Palestinos reagem com moderação à visita do ministro israelense de extrema direita

A visita do novo ministro da Segurança Nacional de Israel, o ultradireitista Itamar Ben Gvir, à Esplanada das Mesquitas, em Jerusalém Oriental, gerou condenação, mas, por enquanto, não provocou ataques ou tumultos, destacam os analistas.

O político de extrema direita, ministro desde a semana passada, já tinha visitado a Esplanada em várias ocasiões no passado, mas não ocupando cargo do alto escalão.

Conhecido por seus polêmicos discursos anti-palestinos, Ben-Gvir declarou sua intenção de seguir com as visitas ao terceiro local mais sagrado do Islã e o mais importante do judaísmo, localizado na parte palestina de Jerusalém que foi ocupada e anexada por Israel.

Escoltado por agentes israelenses, sua visita na terça-feira (3) lembrou a de Ariel Sharon, em setembro de 2000, que  desencadeou a revolta palestina conhecida como Segunda Intifada (2000-2005).

Na Faixa de Gaza, o movimento islâmico Hamas, que travou quatro guerras contra Israel, chamou a visita de "linha vermelha".

Os braços político e militar do Hamas e as facções armadas palestinas se reuniram em Gaza na terça-feira para decidir uma resposta "proporcional" à "provocação" do ministro, informaram fontes deste movimento à AFP.

Durante a noite, um único míssil foi lançado do enclave contra Israel, mas caiu em território palestino.

O Hamas "não quer uma nova escalada militar e atualmente está considerando as reações americanas e árabes", afirma o professor de ciência política na Universidade Al-Azhar, Jamal al Fadi, à AFP em Gaza.
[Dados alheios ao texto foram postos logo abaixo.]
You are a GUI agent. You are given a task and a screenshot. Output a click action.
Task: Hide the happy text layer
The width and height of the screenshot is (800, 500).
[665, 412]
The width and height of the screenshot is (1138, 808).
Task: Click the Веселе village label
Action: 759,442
Os Emirados Árabes Unidos, que normalizaram suas relações diplomáticas com Israel, a Jordânia, o Egito e os outros países do Golfo condenaram a visita, assim como vários países ocidentais, como os Estados Unidos.

- "Provocação" -

O "Hamas busca conseguir benefícios para os cidadãos" de Gaza, atualmente sob bloqueio de Israel e lar de mais de 2,3 milhões de pessoas, e poderia mostrar contenção em sua resposta para tirar proveito nas negociações indiretas com Israel, estima Al Fadi.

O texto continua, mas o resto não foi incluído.